Düşünce ve basın özgürlüğü için
Tüm bu yaşananlarının AKP iktidarının “hukuk reformu yapıyoruz” söylemleri ile çakışması ise durumu daha da trajikleştiriyor. Tarafı olduğu Avrupa İnsan Hakları Mahkemesi’nin karalarına ve kendi iç hukukuna uymayan AKP iktidarının yapacağı “hukuk reformu” ise en iyi ihtimalle kendi gayri meşru fiillerine yasal zeminler oluşturmaktan başka bir sonuç yaratmayacaktır.

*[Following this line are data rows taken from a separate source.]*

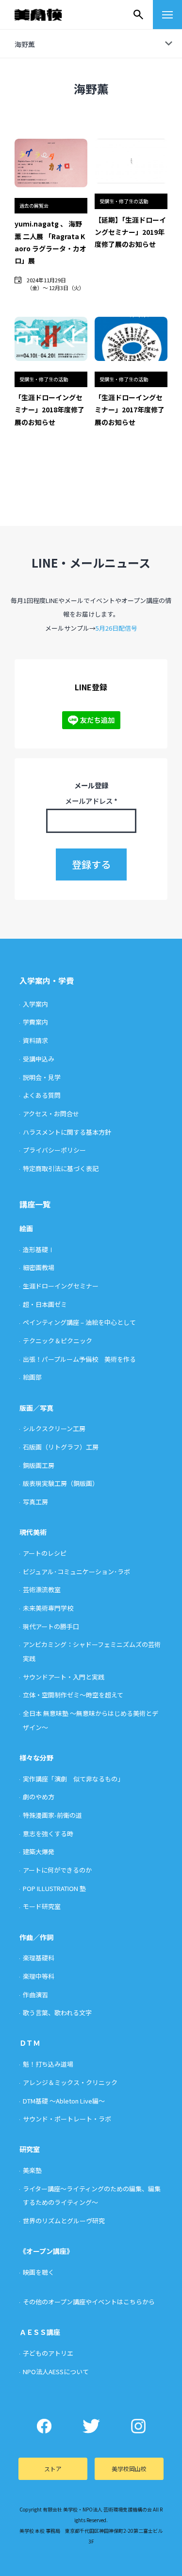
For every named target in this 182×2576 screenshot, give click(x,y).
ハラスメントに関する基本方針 (67, 1132)
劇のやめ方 (38, 1796)
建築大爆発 (38, 1851)
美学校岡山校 (129, 2468)
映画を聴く (38, 2272)
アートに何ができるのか (57, 1870)
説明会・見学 (42, 1077)
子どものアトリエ (48, 2353)
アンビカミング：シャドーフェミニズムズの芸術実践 (92, 1651)
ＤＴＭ (29, 2043)
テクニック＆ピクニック (57, 1340)
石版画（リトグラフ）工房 (61, 1446)
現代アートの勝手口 (51, 1626)
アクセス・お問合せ (51, 1113)
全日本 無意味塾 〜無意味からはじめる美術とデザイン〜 (90, 1720)
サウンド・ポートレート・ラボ (67, 2118)
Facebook (44, 2426)
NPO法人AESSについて (56, 2371)
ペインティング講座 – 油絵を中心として (79, 1322)
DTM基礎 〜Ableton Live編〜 (64, 2100)
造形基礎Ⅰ (38, 1249)
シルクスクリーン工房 (54, 1428)
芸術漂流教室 (42, 1589)
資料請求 (35, 1040)
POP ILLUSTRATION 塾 (54, 1888)
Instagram (138, 2426)
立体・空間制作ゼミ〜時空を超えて (73, 1694)
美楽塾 (32, 2170)
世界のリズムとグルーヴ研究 (64, 2220)
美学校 (47, 14)
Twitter (91, 2426)
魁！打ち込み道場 (48, 2064)
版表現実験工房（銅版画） (61, 1483)
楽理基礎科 (38, 1957)
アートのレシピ (44, 1553)
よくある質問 (42, 1095)
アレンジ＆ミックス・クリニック (70, 2082)
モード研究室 (42, 1906)
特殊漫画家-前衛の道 (52, 1815)
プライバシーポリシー (54, 1150)
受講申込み (38, 1058)
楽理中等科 (38, 1976)
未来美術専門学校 (48, 1608)
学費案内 (35, 1022)
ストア (53, 2468)
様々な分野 (36, 1757)
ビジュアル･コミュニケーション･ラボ (76, 1571)
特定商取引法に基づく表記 (61, 1168)
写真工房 (35, 1501)
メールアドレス (91, 801)
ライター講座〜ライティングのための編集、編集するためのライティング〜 (92, 2195)
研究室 (29, 2149)
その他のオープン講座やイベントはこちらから (89, 2301)
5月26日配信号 (116, 628)
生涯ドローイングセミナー (61, 1285)
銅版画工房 (38, 1465)
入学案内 (35, 1004)
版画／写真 (36, 1408)
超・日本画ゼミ (45, 1304)
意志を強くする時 (48, 1833)
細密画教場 (38, 1267)
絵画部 (32, 1377)
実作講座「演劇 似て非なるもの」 (73, 1778)
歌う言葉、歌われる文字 (57, 2012)
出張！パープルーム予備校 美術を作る (79, 1359)
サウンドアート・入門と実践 (63, 1676)
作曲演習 (35, 1994)
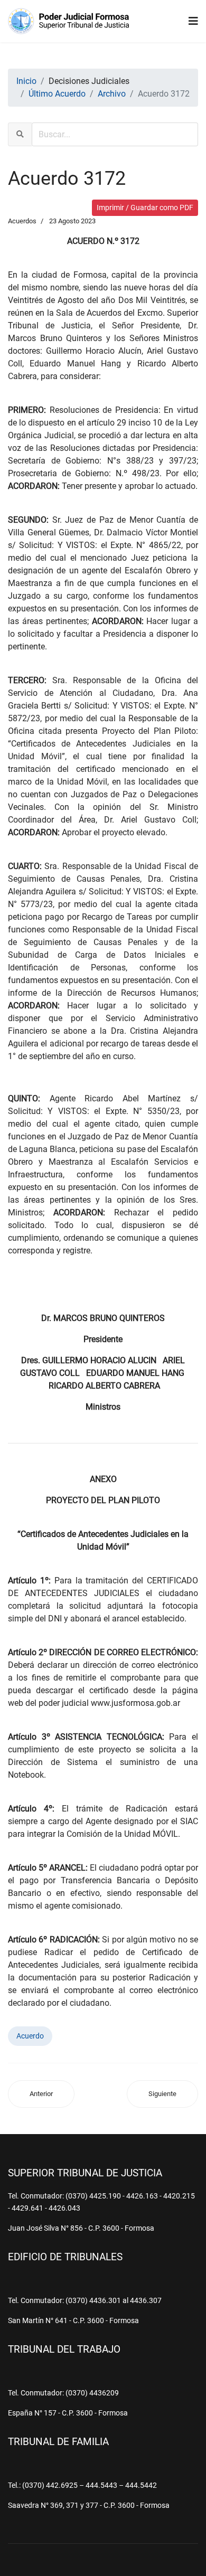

Bütünlüğü içerisinde bu tablo şu gerçeği bir kez daha gözler önüne sermektedir: Hak kazanımı ve kullanımı ancak ve ancak kitlelerin mücadeleleri ile sağlanabilir. Burada kısaca değindiğimiz basın ve düşünce özgürlüğüne yönelik saldırılar kadar tarihte bu hak uğuruna verilen mücadeleler de vardır. Düşünce ve basın özgürlüğünün anayasalara, kanunlara bir ilke olarak girebilmesi dahi bu mücadelelerin eserdir. Onu kalıcılaştırmak, uygulanabilir kılmak ise artık sosyalist mücadelenin, sınıf mücadelesinin sorunu ve kapsamı içindedir. Zira, kapitalist düzen basın ve düşünce özgürlüğü kapsamında kâğıt üzerinde kalan yap-boz düzenlemeler yapmaktan ve minareye kılıf uydurmaktan başka bir şey yapmamıştır, yapmayacaktır da.
Hür düşünce, hür basın bir insan hakkı olarak ancak insanın insan tarafından sömürülmediği sosyalizmde hayat bulacak, yerlerde sürünmekten kurtulacaktır.